Family portraiture: capturing the beauty
Family portraiture is a fine art.
It’s about getting close, but still keeping that little bit of space. In fact, I believe it’s the perception of a related outsider that best captures family moments: very much present, yet at that crucial distance.
Within my own family, the photographic act rarely takes centre stage, it’s more like briefly coming up for air or jotting down a quick note, while being immersed in the flow of things. So, getting round to capturing family portraiture always needs a specific type of urgency in order to make it happen, like when we gathered to photograph my grandmother shortly before she passed away.
During this particular session, in front of my great grandmother’s family home, she urged me to photograph her sons for her. To create the desired set-up with my uncles, I needed my grandmother’s personal commission.
And, I have to say, it was a truly empowering experience for me to be directing them as a professional photographer after having always been their little niece.
It was a brand new dynamic and the resulting images give just a trace of a specific moment in time that will never occur again.
Because I have a deep respect for family constellations and the art called for in capturing their representation, I was very happy and honoured to be commissioned for family portraiture after a friend’s daughter’s confirmation last autumn. Coming into this group of family members and close friends, it felt very precious to be trusted with such an important job.
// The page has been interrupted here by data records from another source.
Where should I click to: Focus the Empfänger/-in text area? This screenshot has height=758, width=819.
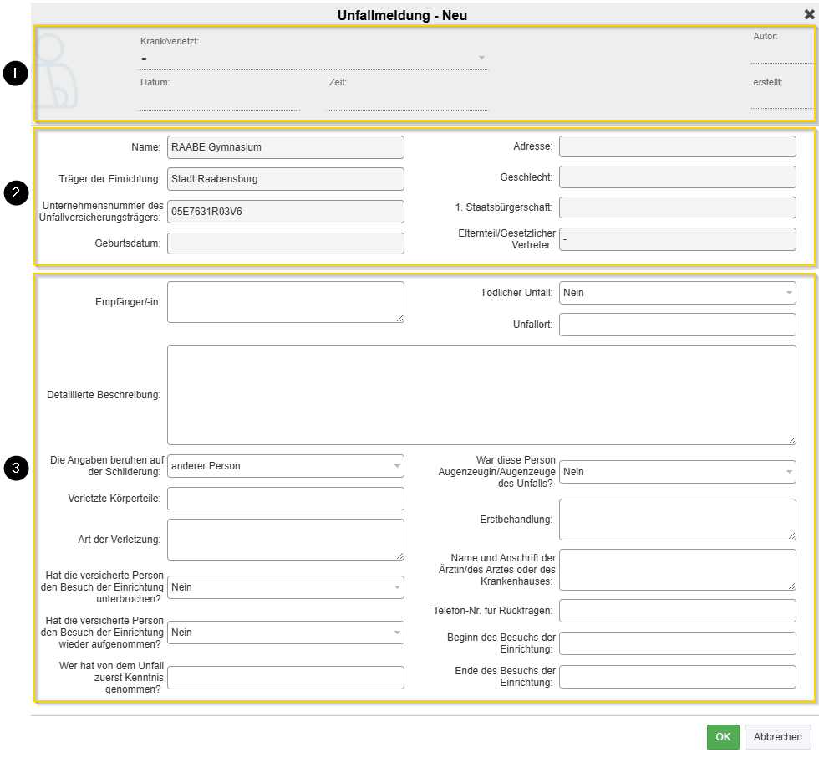click(x=285, y=301)
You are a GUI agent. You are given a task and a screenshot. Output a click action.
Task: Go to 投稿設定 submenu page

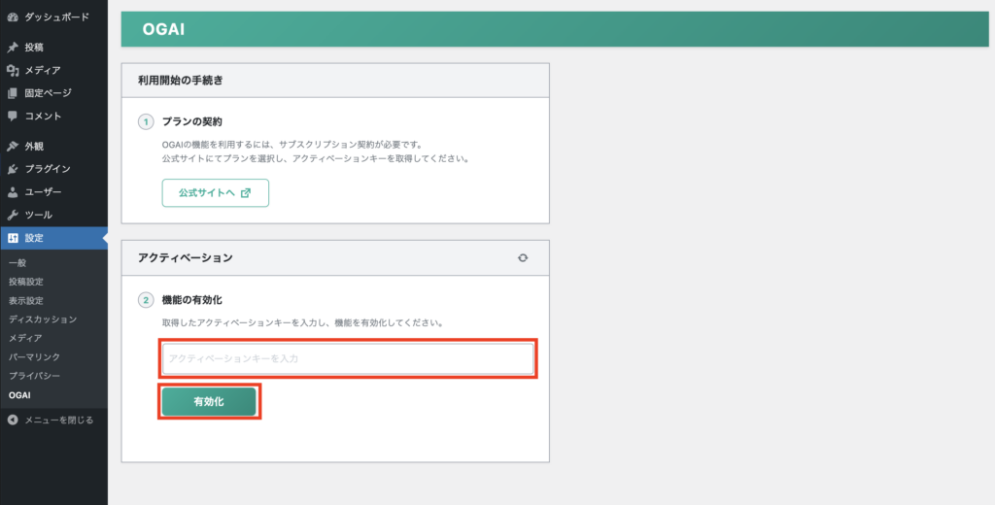click(25, 282)
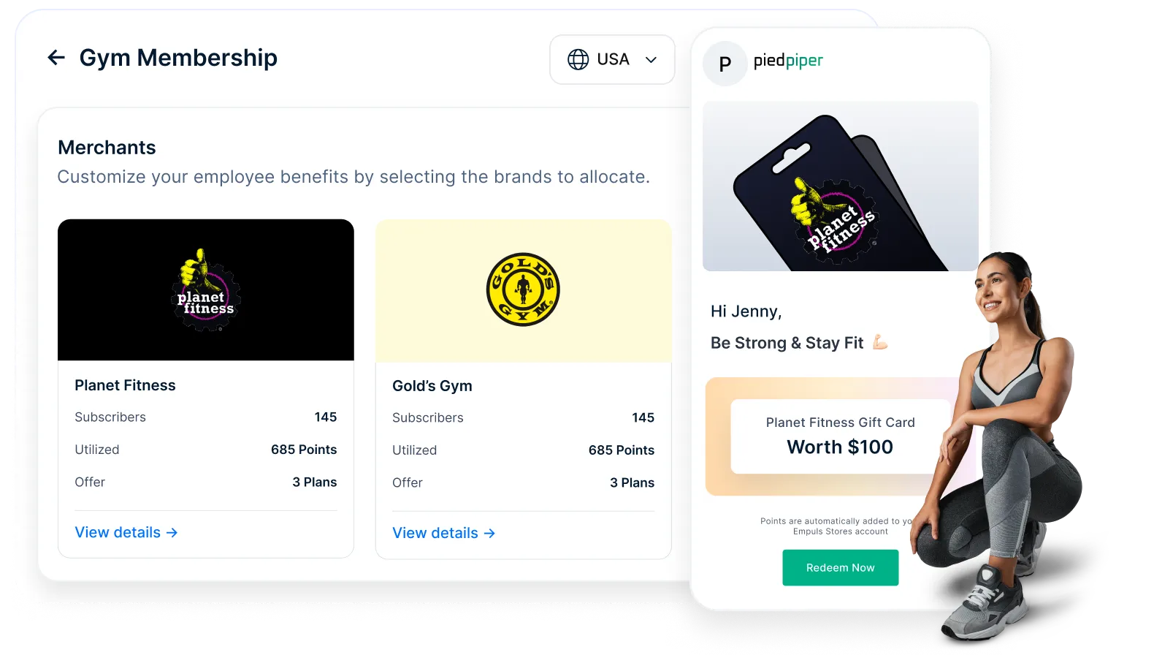Click the piedpiper brand name
The width and height of the screenshot is (1154, 655).
(788, 61)
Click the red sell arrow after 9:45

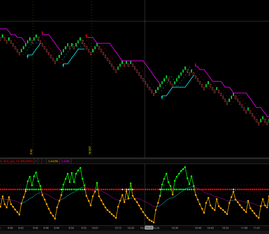[42, 33]
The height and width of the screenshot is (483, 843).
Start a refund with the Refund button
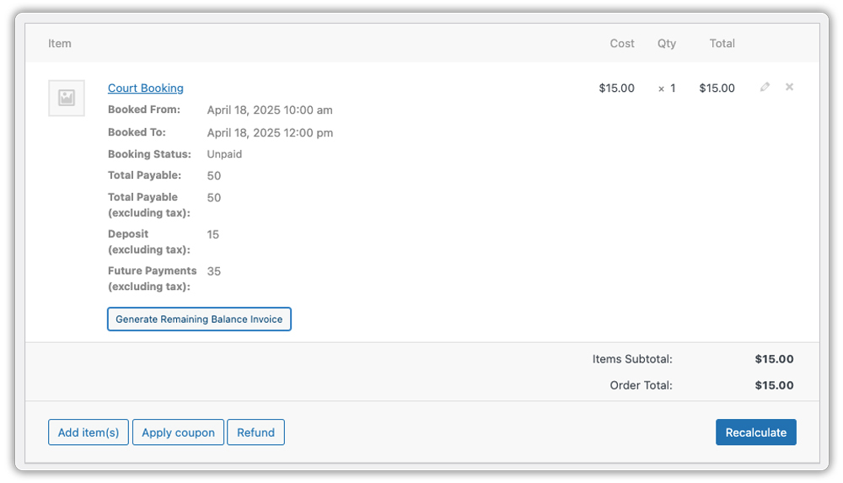pos(255,432)
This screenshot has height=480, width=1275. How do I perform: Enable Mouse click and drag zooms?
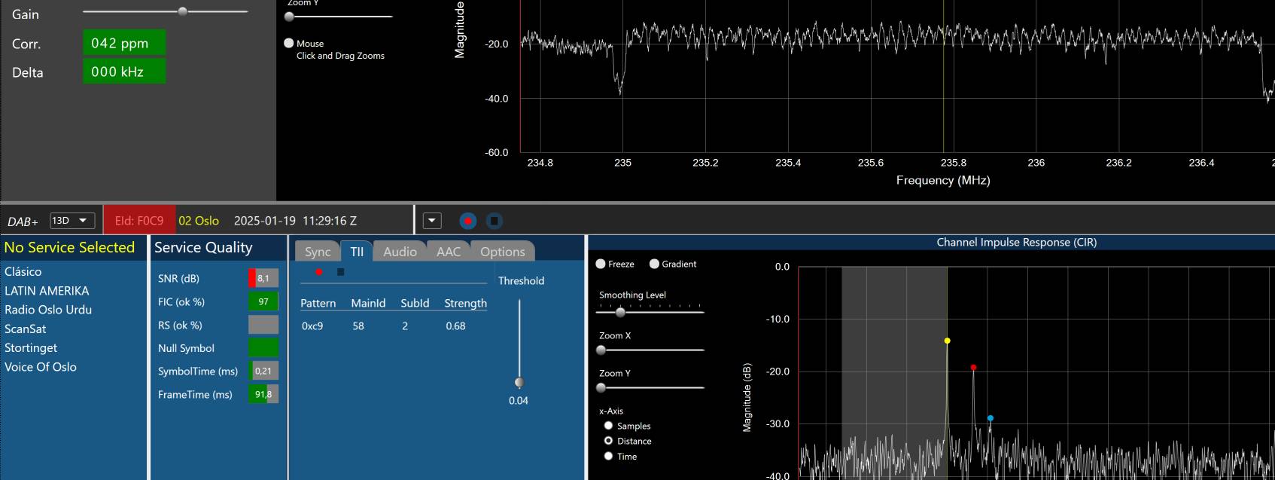click(x=289, y=44)
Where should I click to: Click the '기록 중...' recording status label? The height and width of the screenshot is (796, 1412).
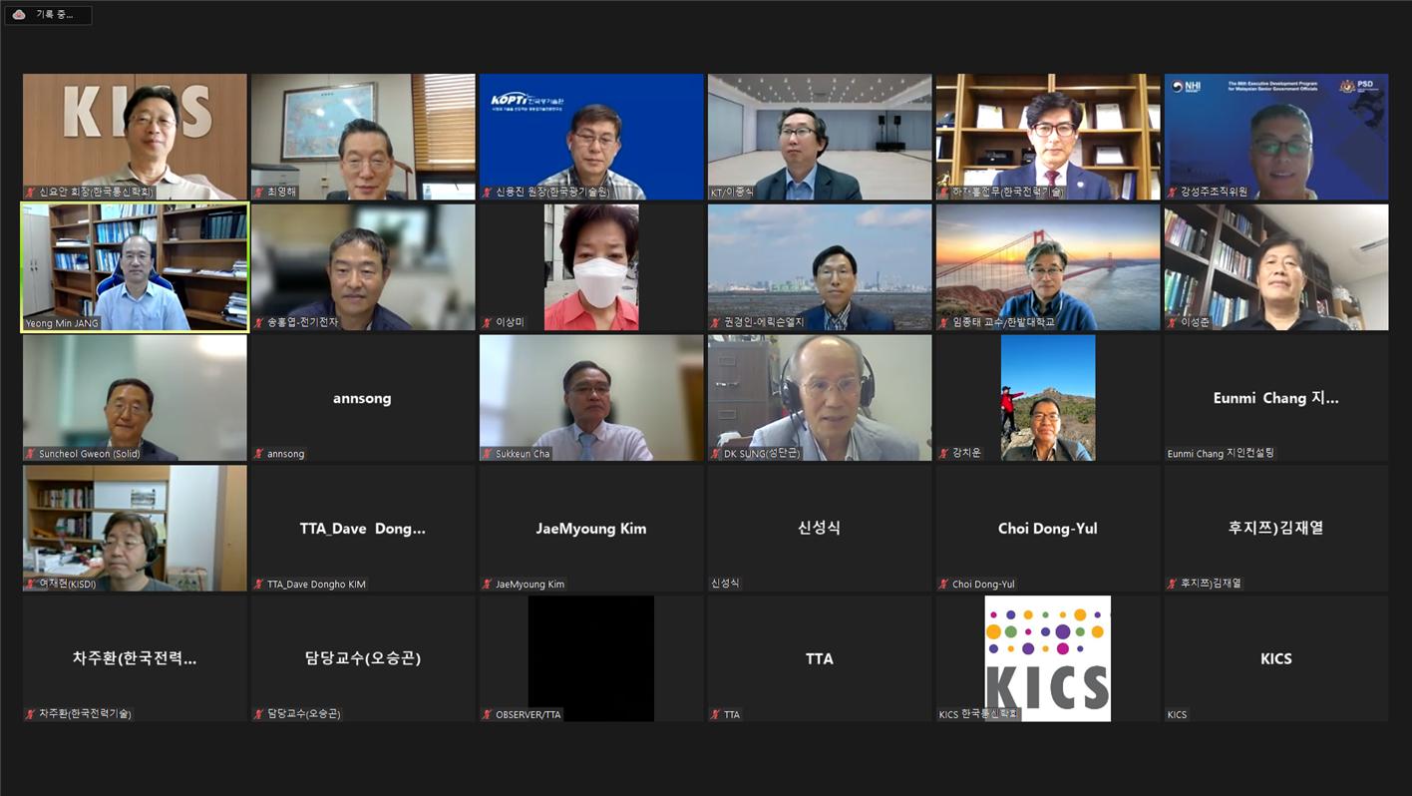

The process was absolutely magical – and a lot of fun for everyone involved.
I could feel that I became a witness and a vessel for what they wanted to express and share with one another.
For my 2012 solo show at the M-Museum in Leuven, Belgium, I took parallel exhibitions as starting points for my installation Poem to be sung. One was the Sol Lewitt retrospective from which I derived the shape alphabet, and the other was a Madonna sculpture from the museum’s Medieval collection. Ultimately, my Artist with removed objects and child photograph is a dialogue of both these influences, taking a unique place in my growing collection of portraits of women. Plus, I had a 3 year-old boy of my own at home while preparing for this show – my first big solo show in a museum.
So this photograph most definitely captured my creative process in a moving and personal way too.
Ultimately, what I’ve found through my empowering photography work, is that people want to be shown with their closest family members. For example, I was working on a portrait of my godmother, a Finnish priest living in Vienna. After our session, she called for her sons, and then her husband, to come in too. It felt to me as if her self image was only complete when surrounded by her loved ones. We are social animals after all.
And, as for me – the photographer in the room – what’s special and satisfying is the inherent trust that I sense being extended towards me. Being in such a situation gives me the confidence to involve myself, respectfully, and arrange beautiful family portraits according to what feels right.